# What type of generator to buy



## ishmel407 (May 7, 2008)

So my 2200 watt coleman has finally bit the dust and I want to get another generator. I was looking at one from harbor freight cause its cheap and Im not able to make it out that much. What are your recommendations on the type to get and wattage. I like the Honda's cause there quiet but there also exspensive. Any suggestions are appreciated. Thanks in advance.


----------



## a (Oct 2, 2007)

i need 1 too...but find it hard to stake my life on a hundred dollar item. Ill wait on the used honda, or spend the grand for the yamaha ef 2000


----------



## overkill (Sep 9, 2010)

I would recommend a Yamaha. I bought a Yamaha 2400 a few years ago for about $1100 (on sale). 70 lbs, rugged, extremely quiet, low maintainance and bulletproof. 

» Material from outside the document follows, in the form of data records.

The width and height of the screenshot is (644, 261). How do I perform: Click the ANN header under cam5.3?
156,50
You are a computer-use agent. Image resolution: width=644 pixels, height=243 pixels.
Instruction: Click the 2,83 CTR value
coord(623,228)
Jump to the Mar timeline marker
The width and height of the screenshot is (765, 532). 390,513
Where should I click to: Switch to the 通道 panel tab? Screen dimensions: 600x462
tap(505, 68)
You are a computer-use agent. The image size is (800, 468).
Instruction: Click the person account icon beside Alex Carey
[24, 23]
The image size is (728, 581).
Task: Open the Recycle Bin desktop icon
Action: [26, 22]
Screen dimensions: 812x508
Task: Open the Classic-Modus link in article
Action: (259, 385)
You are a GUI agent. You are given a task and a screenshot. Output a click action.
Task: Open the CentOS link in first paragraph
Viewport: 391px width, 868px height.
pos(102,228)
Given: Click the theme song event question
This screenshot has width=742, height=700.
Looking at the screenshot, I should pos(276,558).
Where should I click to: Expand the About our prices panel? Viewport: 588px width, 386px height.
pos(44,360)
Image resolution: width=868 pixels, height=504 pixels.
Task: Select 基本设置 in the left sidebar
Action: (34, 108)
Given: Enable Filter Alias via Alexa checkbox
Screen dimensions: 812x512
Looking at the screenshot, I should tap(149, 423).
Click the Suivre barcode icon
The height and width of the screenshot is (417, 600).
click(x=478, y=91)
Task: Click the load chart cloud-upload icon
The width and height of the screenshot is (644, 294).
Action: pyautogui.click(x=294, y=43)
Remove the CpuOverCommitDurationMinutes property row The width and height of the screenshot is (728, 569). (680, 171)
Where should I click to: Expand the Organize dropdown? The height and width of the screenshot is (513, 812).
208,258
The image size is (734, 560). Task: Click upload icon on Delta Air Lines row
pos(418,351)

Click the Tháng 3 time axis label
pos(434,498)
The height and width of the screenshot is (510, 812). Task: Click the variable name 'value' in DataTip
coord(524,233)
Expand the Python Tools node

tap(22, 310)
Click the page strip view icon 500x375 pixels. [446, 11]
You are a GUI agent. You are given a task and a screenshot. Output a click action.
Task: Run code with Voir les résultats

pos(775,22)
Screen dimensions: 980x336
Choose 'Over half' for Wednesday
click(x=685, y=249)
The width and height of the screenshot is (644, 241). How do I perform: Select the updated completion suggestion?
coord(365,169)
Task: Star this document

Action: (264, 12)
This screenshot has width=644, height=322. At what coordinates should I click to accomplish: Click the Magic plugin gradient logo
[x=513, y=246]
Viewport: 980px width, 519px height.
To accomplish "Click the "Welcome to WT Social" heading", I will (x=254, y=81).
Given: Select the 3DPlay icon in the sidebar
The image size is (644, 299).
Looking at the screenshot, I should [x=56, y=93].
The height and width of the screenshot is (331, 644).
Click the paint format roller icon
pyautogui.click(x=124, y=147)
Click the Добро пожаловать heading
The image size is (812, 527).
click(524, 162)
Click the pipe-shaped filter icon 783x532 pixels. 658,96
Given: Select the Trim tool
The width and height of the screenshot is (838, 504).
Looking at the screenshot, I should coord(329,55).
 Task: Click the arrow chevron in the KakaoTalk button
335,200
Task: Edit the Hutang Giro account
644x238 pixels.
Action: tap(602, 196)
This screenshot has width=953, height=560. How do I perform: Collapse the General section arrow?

Always starts on the first pull. Really.


----------



## sig226 (Feb 7, 2011)

ive got a northerm hyd 8000watt 16 hp honda elect start only run for a week or less paid 26 sell 1300.00 or less, on a cart with wheels and a cover


----------



## sealark (Sep 27, 2007)

Wirelessly posted

The hondas are hard to beat. I just purchased a 2000I. Used it for two weeks in the keys with my cabover camper. Super quiet and good on fuel. Cost $960.00 off of ebay


----------



## sealark (Sep 27, 2007)

Wirelessly posted

Double post OOPS


----------



## HisName (Nov 29, 2009)

Honda is by far the Machine to have.

having said that , I do not have one and I do live off grid a lot of time year round in my Hunting home.
Even a honda can stop running so I keep 2 Gens. a Colman 11 HP and a Sears 10 HP , both 5400 Watt
2 years and 100's of hours on both , I have had no problems.
I am looking at my new NRA Magazine and it has coupons for Harbor Freight. They have a 7 HP , 3050 watt / 3500 max for only $259
I do not know how much power you need but you could buy probably 8 or more of these for the price of a Honda.
I also have a small 2000 Watt Sportsman Gen that I carry around out there and it has been perfect.

it gets beat up , bounced around , fell out of my Rhino , still runs great

China makes cheap junk , but their duplication of the Japanese engines has advanced a lot.

JMO


----------



## overkill (Sep 9, 2010)

overkill said:


> I would recommend a Yamaha. I bought a Yamaha 2400 a few years ago for about $1100 (on sale). 70 lbs, rugged, extremely quiet, low maintainance and bulletproof.
> 
> Always starts on the first pull. Really.


Should have mentioned that I run a Honda on my boat. Repair costs have been around $600 so far...less than 130 hrs on it. It cost $3800.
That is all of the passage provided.